Soffermiamoci a riflettere prima di emettere giudizi affrettati: per tutta la sua esistenza Bobbio è stato un antifascista, amante della libertà. Questo è quello che sempre inseguito, e lo dimostrano le sue incarcerazioni e tutto ciò che ha compiuto durante la Resistenza e dopo la guerra. Lo vediamo coinvolto, anche se non in primo piano perché non amava essere il leader pubblico, in tutte le vicende politiche e sociali della seconda metà del Novecento. Dalle prime elezioni in Italia alla nascita dello stato comunista in Cina (che Bobbio visiterà), dalla morte di Berlinguer alla guerra fredda, dal ’68 a Bettino Craxi: la storia del mondo viene raccontata attraverso gli occhi di una persona che cerca di essere imparziale.

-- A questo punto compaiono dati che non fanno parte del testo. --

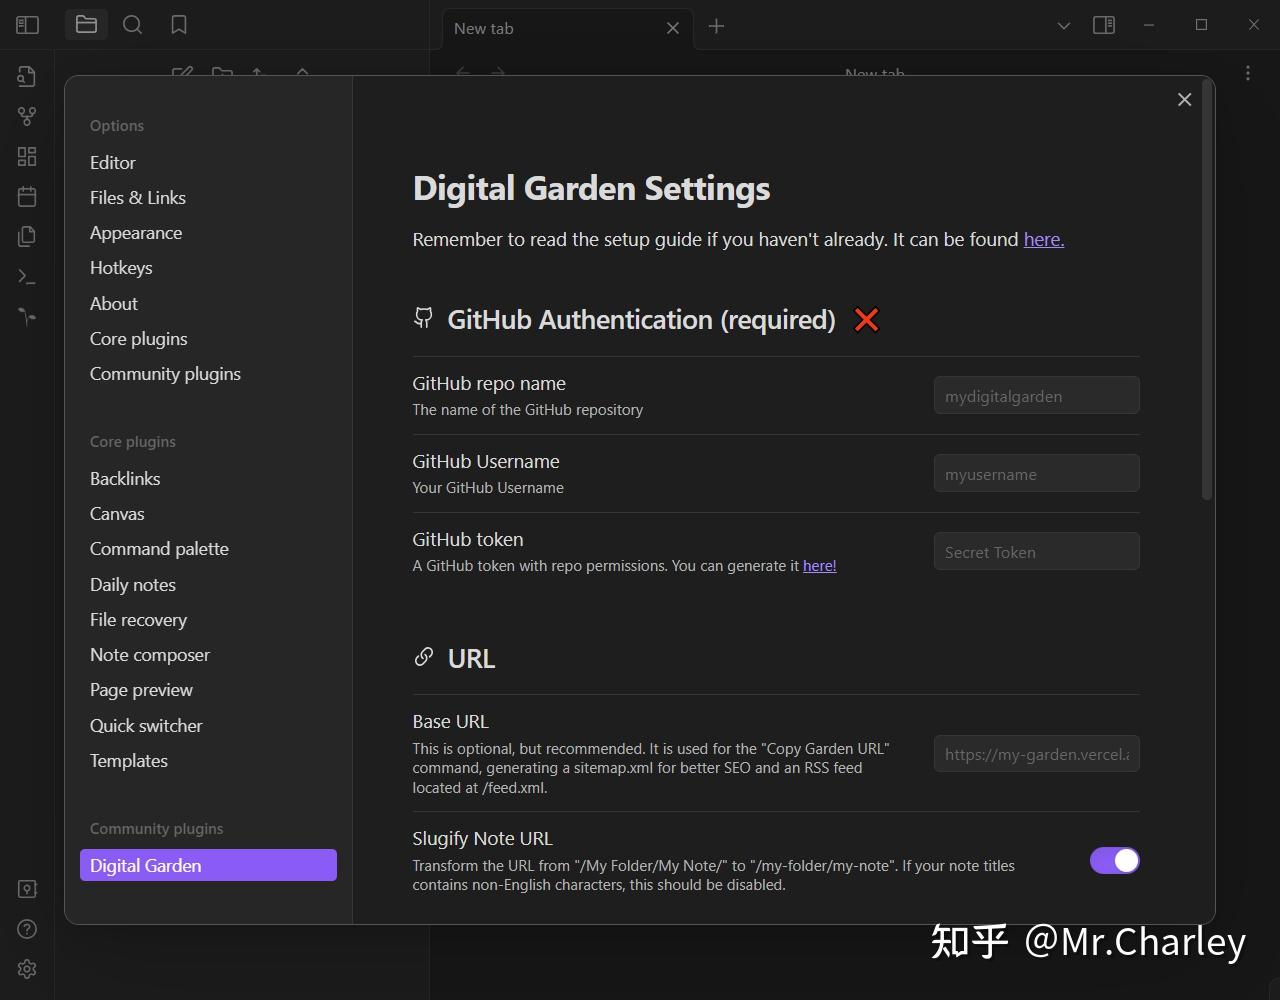Open the terminal icon in the left ribbon

[x=27, y=277]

Dalla lettura della sua autobiografia, si evince chiaramente che Bobbio ponderava attentamente le questioni, cerva sempre un confronto educato e stimolante con chi non apparteneva al suo partito, osservava la realtà con tutta la mitezza e oggettività possibile. Il suo obiettivo era uno solo: LA LIBERTA’.
La sua storia è stata per me un’autentica rivelazione: ho scoperto una persona che è diventata un mio modello ideale di comportamento. Soprattutto considerando il fatto che ai giorni nostri la discussione civile e costruttiva in politica non esiste quasi più e in cui il concetto di libertà a volte è dato per scontato, mi sembra che l’esempio di Norberto Bobbio, e di tanti altri uomini come lui, debba essere riscoperto e riproposto, soprattutto alle giovani generazioni. Lui era un docente, e si è sempre definito tale, forse perché aveva capito quanto sia fondamentale l’educazione.

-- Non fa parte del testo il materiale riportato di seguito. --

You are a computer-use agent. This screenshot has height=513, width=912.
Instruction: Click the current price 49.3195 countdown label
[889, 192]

Vi invito caldamente a leggere la sua autobiografia: oltre ad essere molto scorrevole, è interessante che sia stata scritta in collaborazione con il giornalista Alberto Papuzzi, quindi abbiamo due voci narranti, una in prima e una in terza persona, per rendere più obiettivo il racconto, che è una vera e propria testimonianza di quasi un secolo di storia.
Bobbio si è spento nel 2004, lasciando un grande vuoto. Il suo esempio di condotta politica ed etica dovrebbe essere di ispirazione per tutti coloro che cercano un modello da seguire, perché ancora credono possibile costruire qualcosa di buono su solidi valori.